Plans to establish a list of email addresses able to permanently opt out of direct marketing have been ditched by the Federal Trade Commission (FTC), the US government agency leading the war on spam. The FTC concluded that a ‘Do Not Email’ registry of opted-out email addresses – similar to the list of phone numbers of people wishing to opt out of cold-calls – would be unworkable.
An FTC feasibility study, ordered by the recently enacted ‘Can-Spam Act’ in the US, found that such a database might actually increase unsolicited messages since spammers could use it to obtain ‘live’ email addresses. The FTC says it was unable to devise a secure and effective method of authenticating access to the database. Over a three-month period, it investigated a number of ways of making the system work, and found significant drawbacks with each.
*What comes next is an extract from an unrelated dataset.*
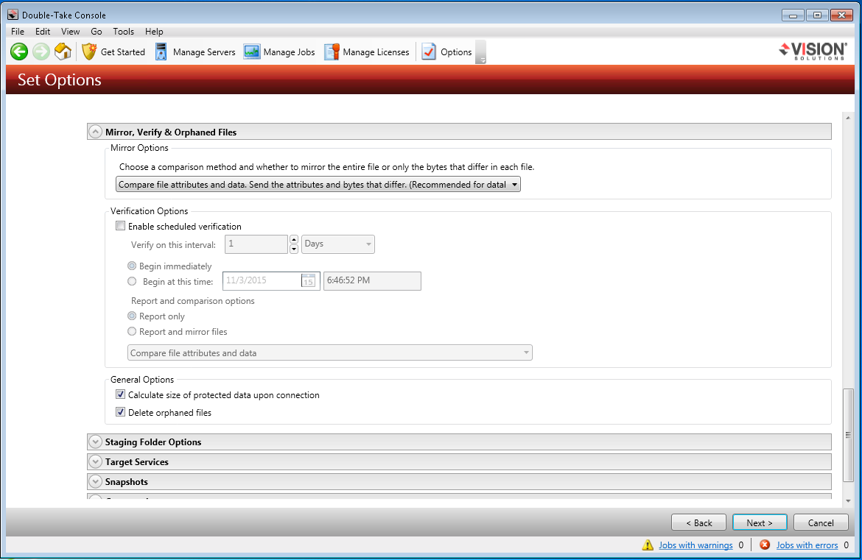Viewport: 862px width, 560px height.
Task: Collapse Mirror, Verify & Orphaned Files section
Action: click(95, 132)
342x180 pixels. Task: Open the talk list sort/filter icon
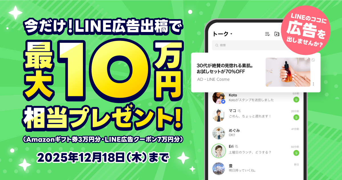(267, 34)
One idea was to establish a system whereby marketing companies would send encrypted versions of their distribution lists to the FTC, which would then remove all opted-out email addresses before returning a newly ‘scrubbed’ list back to the company.
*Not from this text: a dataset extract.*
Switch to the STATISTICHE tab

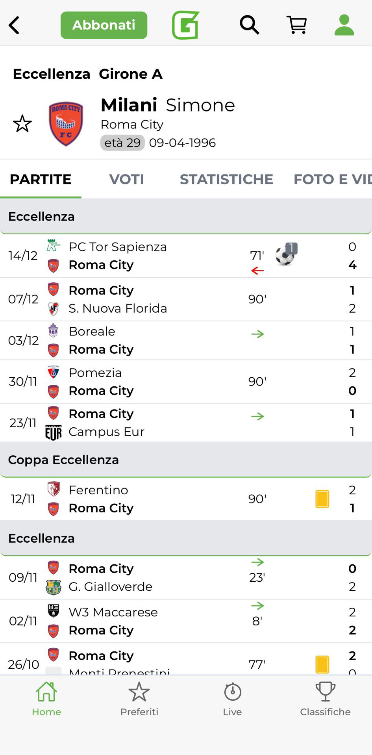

But the trade regulator concluded that spammers would still be able to use the registry to compare pre-scrubbed and post-scrubbed lists, therefore enabling them to clean up their mailing lists.
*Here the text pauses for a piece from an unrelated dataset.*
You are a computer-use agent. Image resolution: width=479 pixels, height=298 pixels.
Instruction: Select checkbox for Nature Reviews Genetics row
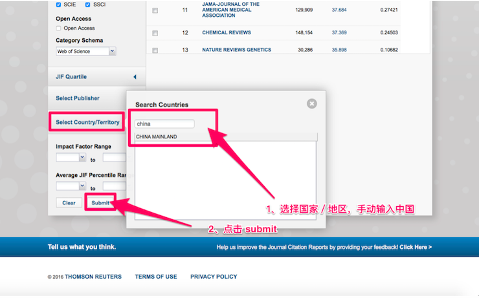(155, 50)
Another plan was to ‘seed’ the registry with secret FTC addresses. But the FTC concluded that this would not prevent spammers from misusing the registry since it would be almost impossible to trace a spam message from the seeded address back to its source.
The FTC believes the best hope is likely to come from the private sector. Indeed, many email providers have been working on their own authentication plans for some time. AOL, for example, is championing the idea of SPF (Sender Policy Framework), a standard that verifies the sender of an email message. Microsoft has proposed ‘Caller ID for Email’, a protocol that would verify the sender line that appears in an email message, while Yahoo is advocating the implementation of ‘Domain Keys’, a standard that would involve the use of public/private key cryptography.
The Internet Engineering Task Force (IETF) has also established a working group to develop an authentication standard, which it intends to reveal this summer.